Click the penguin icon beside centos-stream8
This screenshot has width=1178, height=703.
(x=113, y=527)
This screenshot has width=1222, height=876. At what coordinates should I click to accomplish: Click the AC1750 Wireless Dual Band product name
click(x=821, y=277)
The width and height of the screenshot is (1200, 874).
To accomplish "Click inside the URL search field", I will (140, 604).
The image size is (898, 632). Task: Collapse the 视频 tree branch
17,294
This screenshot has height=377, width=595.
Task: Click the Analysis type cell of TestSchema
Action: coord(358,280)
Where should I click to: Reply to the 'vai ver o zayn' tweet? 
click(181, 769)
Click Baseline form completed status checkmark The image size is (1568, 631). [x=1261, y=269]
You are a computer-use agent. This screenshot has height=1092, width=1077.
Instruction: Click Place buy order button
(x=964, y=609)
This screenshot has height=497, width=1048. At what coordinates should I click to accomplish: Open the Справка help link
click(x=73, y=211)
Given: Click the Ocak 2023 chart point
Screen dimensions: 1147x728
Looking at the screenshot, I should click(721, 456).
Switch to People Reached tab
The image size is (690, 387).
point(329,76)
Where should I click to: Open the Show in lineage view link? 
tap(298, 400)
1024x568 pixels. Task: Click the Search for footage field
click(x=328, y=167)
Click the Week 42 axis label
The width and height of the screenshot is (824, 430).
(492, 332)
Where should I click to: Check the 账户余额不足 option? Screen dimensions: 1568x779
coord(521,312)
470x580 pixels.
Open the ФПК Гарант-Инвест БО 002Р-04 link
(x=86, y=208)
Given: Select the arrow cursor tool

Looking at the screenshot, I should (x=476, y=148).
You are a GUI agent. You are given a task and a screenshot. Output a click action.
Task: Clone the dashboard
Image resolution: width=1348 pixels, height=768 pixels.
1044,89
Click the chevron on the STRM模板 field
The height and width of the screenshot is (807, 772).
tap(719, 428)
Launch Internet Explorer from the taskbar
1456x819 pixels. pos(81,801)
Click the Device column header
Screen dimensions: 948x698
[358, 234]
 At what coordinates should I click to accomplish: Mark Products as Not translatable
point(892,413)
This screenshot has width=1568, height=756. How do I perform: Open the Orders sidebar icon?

____________________

▸ **TO DO**:
Whenever the string "agent" shows up on a line of the listing, copy that line.

▸ **SOLUTION TO THE PROBLEM**:
You are a computer-use agent. This screenshot has height=1092, width=1077.
You are a GUI agent. You are given a task and a screenshot. Output a click action.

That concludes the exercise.